# IBEW algebra requirement



## collin.thomas (Apr 14, 2008)

Well you could call them and ask...

The option that you most likely will have is to take an algebra course at a community college. They most likely won't waive the algebra requirement.


----------



## theduke123 (Mar 4, 2009)

I sent them an e-mail yesterday but have not heard back yet. I am going up there on Tuesday to fill out an application (I work second shift and watch my son in the morning so I don't have much free time) and will ask them then. I was just wondering if anybody else has had this issue.

Thanks for responding. I apologize if this should have been in the introduction forum.


----------



## John Valdes (May 17, 2007)

It may not hurt you as they are going to test you anyway before they bring you on board. Let them know that you did not take algebra in high school, but that you are proficient in algebra.

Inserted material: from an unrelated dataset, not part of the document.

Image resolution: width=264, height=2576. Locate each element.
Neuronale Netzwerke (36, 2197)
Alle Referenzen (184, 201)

Then study your ass off before the test.


----------



## sparky970 (Mar 19, 2008)

Our requirements state you must have a "C" or better in algebra.


----------



## theduke123 (Mar 4, 2009)

Thanks for the responses. 

I called them today and there is an adult education center here that I can take some algebra courses from that they said would work so I'm going to do that and hopefully I can get my foot in the door.


----------



## Makeitright (Mar 4, 2009)

*Well..*

What if you were an idiot in high school, didn't even give your school work 20% effort, passed with a D in algebra AND advanced algebra , but made an A in geometry? 

I can do math effortlessly but I did NOT score a C in algebra, mostly because I was a stupid teenager, what are my options?


----------



## brian john (Mar 11, 2007)

Hit the local community college and take a few math courses.


----------